Wrong. Because Han unification in Unicode means that a character like or only has a single code point, you need to choose a different font if you’re displaying it to an audience that’s used to simplified characters vs. traditional ones. Observe the subtle differences in both characters below, particularly the split grass radical at the top of traditional . The characters are presented here with Google’s Noto font, a Heiti (Gothic) typeface.


These differences may seem minor, but in the experience I gathered in my day job designing memoQ, an application with a central text editing component, they are mutually unacceptable to audiences accustomed to one or the other type of Chinese script. In Zydeo, I decided this was an essential detail: for a non-native learner or user of Chinese, showing characters that are “wrong” in some subtle way is either confusing or disorienting, and it should really not happen.

The last word on Song vs Ming

There is a great article by Richard Ishida, a member of the Word Wide Web Consortium, about simplified and traditional characters in Unicode. Its focus is different from this post’s, but a lot of what he’s writing about was directly applicable to my line of thought too.

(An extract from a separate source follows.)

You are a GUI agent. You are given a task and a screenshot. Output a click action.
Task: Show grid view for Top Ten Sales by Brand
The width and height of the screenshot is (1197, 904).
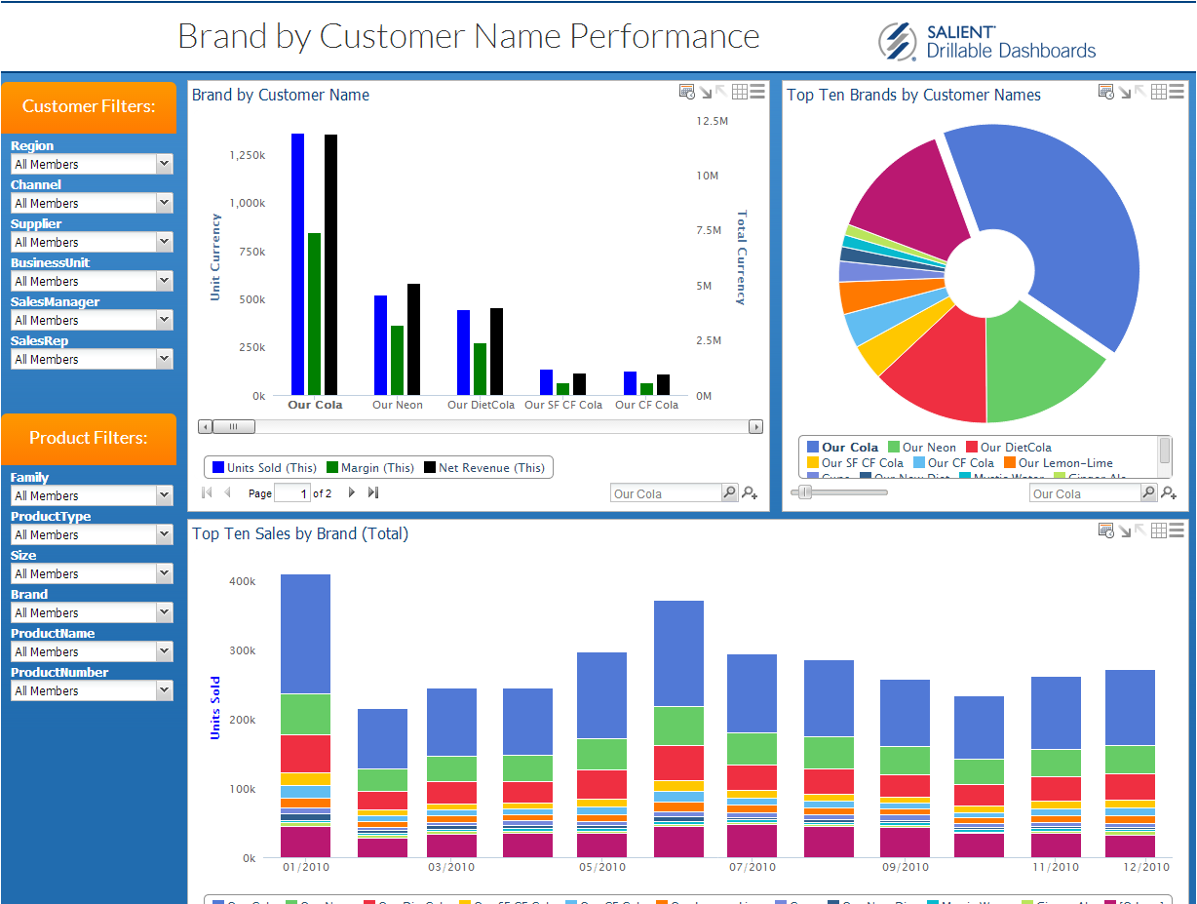[x=1159, y=531]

In another post I was wondering about the confusing naming of Song or Ming typefaces, which are apparently the same thing in the guise of two distinct dynasties. A casual remark in Ishida’s article holds a piece of the puzzle:

“To see these correctly you need to apply the right font, e.g. a Song font for simplified and a Ming font for traditional.”

That jibes with what I found when reviewing the Chinese fonts available in Windows – you can see an S for the Song typefaces and a T for the Ming typefaces in my table.